Welcome to The Whole Life

healing parenting wholeness Nov 07, 2020

Welcome to my journal. I chose the name The Whole Life because for most of my life I have been chasing dreams in order to seek approval from others. I have spent a lot of time worrying about what others think, and it led me down a path of getting further and further from my self. Seeking validation from the outside also led me to betray my own instincts, my gut knowings, my own desires, and ultimately, my core self. 

I chose a career in a male-dominated industry, and I fought my way to being named one of the top female entrepreneurs in the country. I have lost a lot of sleep over the last decade, worrying, striving, achieving, pushing. For what? Approval? Money? Recognition? Titles and labels? All of it. 

In 2017 I became pregnant and for the first time I started indulging in self care. Gasp! I actually started taking time for me. I took baths regularly, I went to the spa, got a weekly massage, and I rested. The guilt for resting kept creeping in. I remember telling my clients and team that I booked off 8 weeks for maternity leave. If celebrities could only take off 8 weeks, so could I and I could get back to work as normal. We hired a nanny, bought a breast pump and did all the things to prepare for our baby, but also for me to return to work. 

During my pregnancy I felt a deep, spiritual connection to my baby. I would sing a Buddhist mantra to him over and over and it translated to you, I am in you and you are in me. What I didn't realize, was that birthing him, was birthing me. I've spent my Whole Life, preparing for him. 
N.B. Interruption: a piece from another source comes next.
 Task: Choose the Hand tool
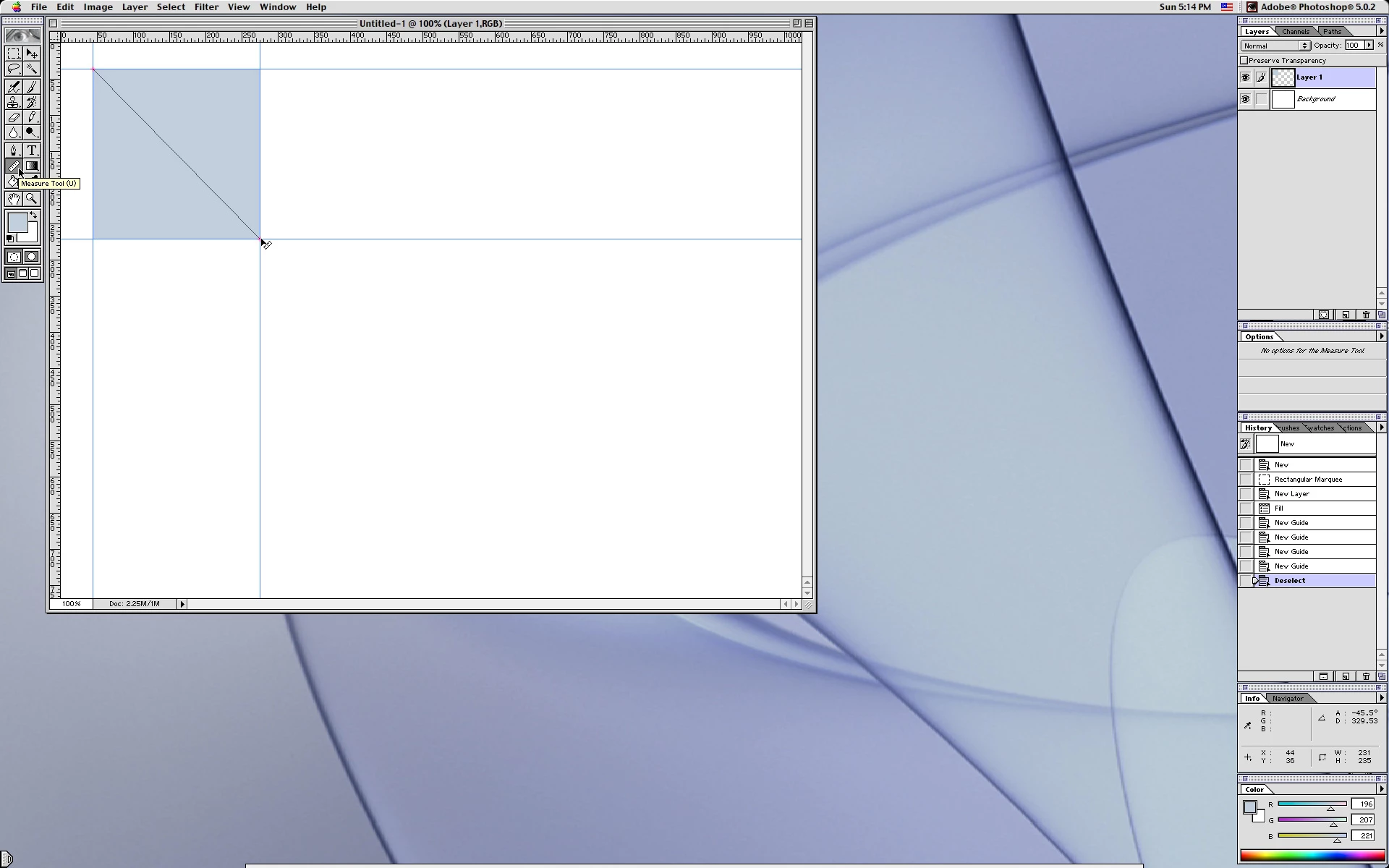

They say when the student is ready, the teacher will appear. Since my soul-mate and greatest teacher arrived in 2017 I've been on a new journey. Oh and hat 8 week maternity leave? I took a year. My ego, my identity, and my beliefs about myself have died a thousand, painful deaths since. Making way for the most beautiful awakening I never knew possible. 

My purpose for this blog a.k.a my journey is to do something radical for me. I feel called to show up, as me, without allowing my fear of judgement stop me from sharing my most true, raw, and felt feelings across all topics of my life, business and parenthood.